I was going all out, determined to keep the tired orchestra of personal grooming on deck and make the players play until they were breathing ice

When my eyebrows were sufficiently subdued she took me back outside and painted my fingernails fire-engine red. (You’re not dealing with muck here, mate. I was going all out, determined to keep the tired orchestra of personal grooming on deck and make the players play until they were breathing ice.)

“You’re done,” she said. I looked in the mirror at the pinkening line of my brow, at the pluck marks on my legs, at my fingers that looked like warning signs.

“Thank you. I feel much better.”

And I did. I walked home, feeling better than I had in months.

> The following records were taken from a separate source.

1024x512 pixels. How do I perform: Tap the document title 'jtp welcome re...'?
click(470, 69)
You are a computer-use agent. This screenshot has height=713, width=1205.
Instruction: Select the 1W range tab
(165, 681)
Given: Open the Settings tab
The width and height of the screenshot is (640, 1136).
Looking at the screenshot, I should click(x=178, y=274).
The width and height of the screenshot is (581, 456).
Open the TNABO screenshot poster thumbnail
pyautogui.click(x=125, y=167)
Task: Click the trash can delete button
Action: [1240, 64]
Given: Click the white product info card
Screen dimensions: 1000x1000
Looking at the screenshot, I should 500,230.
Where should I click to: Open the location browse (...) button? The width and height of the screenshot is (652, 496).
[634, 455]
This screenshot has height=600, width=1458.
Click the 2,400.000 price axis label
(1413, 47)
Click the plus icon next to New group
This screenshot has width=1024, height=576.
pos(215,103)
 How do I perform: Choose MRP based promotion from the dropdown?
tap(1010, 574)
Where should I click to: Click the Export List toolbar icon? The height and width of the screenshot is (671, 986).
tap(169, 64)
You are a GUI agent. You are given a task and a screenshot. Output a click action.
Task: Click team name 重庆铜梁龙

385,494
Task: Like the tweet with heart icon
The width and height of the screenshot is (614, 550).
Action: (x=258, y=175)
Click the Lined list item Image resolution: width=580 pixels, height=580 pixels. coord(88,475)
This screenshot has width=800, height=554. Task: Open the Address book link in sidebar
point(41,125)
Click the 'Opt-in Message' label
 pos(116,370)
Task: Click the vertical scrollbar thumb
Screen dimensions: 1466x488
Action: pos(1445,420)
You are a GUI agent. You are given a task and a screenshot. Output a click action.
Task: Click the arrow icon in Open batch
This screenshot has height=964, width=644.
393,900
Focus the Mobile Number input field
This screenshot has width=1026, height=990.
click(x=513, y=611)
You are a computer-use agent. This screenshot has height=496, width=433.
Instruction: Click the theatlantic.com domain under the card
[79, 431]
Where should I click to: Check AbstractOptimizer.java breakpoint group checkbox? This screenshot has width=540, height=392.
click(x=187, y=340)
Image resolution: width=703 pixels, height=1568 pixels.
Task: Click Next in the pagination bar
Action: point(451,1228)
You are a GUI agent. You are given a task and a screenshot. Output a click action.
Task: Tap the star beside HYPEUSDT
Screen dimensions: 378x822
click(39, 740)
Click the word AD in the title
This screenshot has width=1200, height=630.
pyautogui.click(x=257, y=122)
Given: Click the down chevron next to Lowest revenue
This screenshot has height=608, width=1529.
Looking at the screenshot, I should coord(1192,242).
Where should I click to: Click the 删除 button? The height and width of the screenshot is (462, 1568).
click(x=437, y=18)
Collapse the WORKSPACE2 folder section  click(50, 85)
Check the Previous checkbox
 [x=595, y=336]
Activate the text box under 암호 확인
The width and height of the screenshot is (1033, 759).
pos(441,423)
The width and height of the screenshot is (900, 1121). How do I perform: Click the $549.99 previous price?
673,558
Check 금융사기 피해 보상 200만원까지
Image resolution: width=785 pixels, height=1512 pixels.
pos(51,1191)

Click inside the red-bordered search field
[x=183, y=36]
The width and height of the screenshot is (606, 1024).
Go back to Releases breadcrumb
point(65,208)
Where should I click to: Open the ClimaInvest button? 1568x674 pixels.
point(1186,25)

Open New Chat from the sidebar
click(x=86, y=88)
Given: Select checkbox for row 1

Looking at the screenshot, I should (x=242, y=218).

Grateful for the distraction, for the stories, for the gentle camaraderie. I kicked the leaves, dry and gritty.

The cat was waiting for me when I got inside, checking her watch and flicking through a copy of The Female Eunuch. She arched a rheumy eye, looked me up and down.

“Leg wax and nails?” she muttered. “Hot date?”

“Special offer,” I replied.

She stalked off to her empty bowl.

I followed her skinny little back into the kitchen, tore open a sachet of cat food.

“Casserole variety!” I told her. “Sprinkled with exclusive peas. Watch yourself: you’ll end up chewing the coffee beans.”